Vulval development in C. elegans is controlled in part by a RAS signal transduction pathway. Previous studies have identified components within this pathway using a screen for suppressors of the activated
let-60/RAS multivulval phenotype. One of the genes identified in this screen is
sur-2 (Genes & Dev. (1995) 9;2251-2265). Worms homozygous for
sur-2 loss-of-function alleles show the vulvaless phenotype. Epistasis analysis verified that SUR-2 acts downstream of the
let-60/RAS pathway and possibly downstream or in parallel to
sur-1/MAP kinase,
lin-1 and
lin-31 in the vulval signalling pathway. The
sur-2 gene product bears no significant homology to known signalling proteins; hence, its biochemical activity remains unknown. Work is in progress to characterize the structure, function and regulation of the
sur-2 gene and protein. These studies utilize both biochemical and genetic approaches. 1) Multiple approaches are being used to generate SUR-2 antibodies, which will enable the visualization of SUR-2 expression, and possibly permit subcellular localization.
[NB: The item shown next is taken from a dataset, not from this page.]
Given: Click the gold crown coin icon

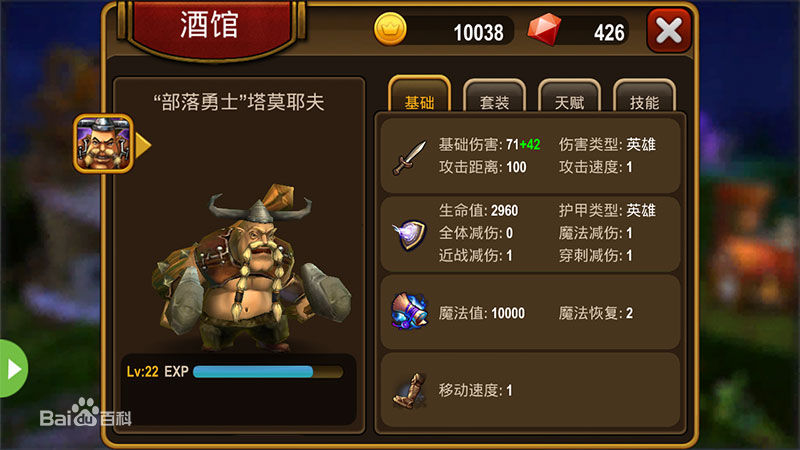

These approaches to date have been unsuccessful. 2) A yeast two-hybrid screen is currently in progress to identify SUR-2 interacting proteins. 3) A reporter construct containing the
sur-2 promoter region and the GFP coding sequence will be analyzed in wildtype worms as well as worms containing mutations in upstream signalling components. 4) A vector containing the
sur-2 coding sequence driven by the heat shock promoter is being made. This construct will allow us to address the temporal requirements of SUR-2 expression. 5) A genetic screen is currently in progress to identify pathway components which lie downstream of
sur-2 in the regulation of vulval induction.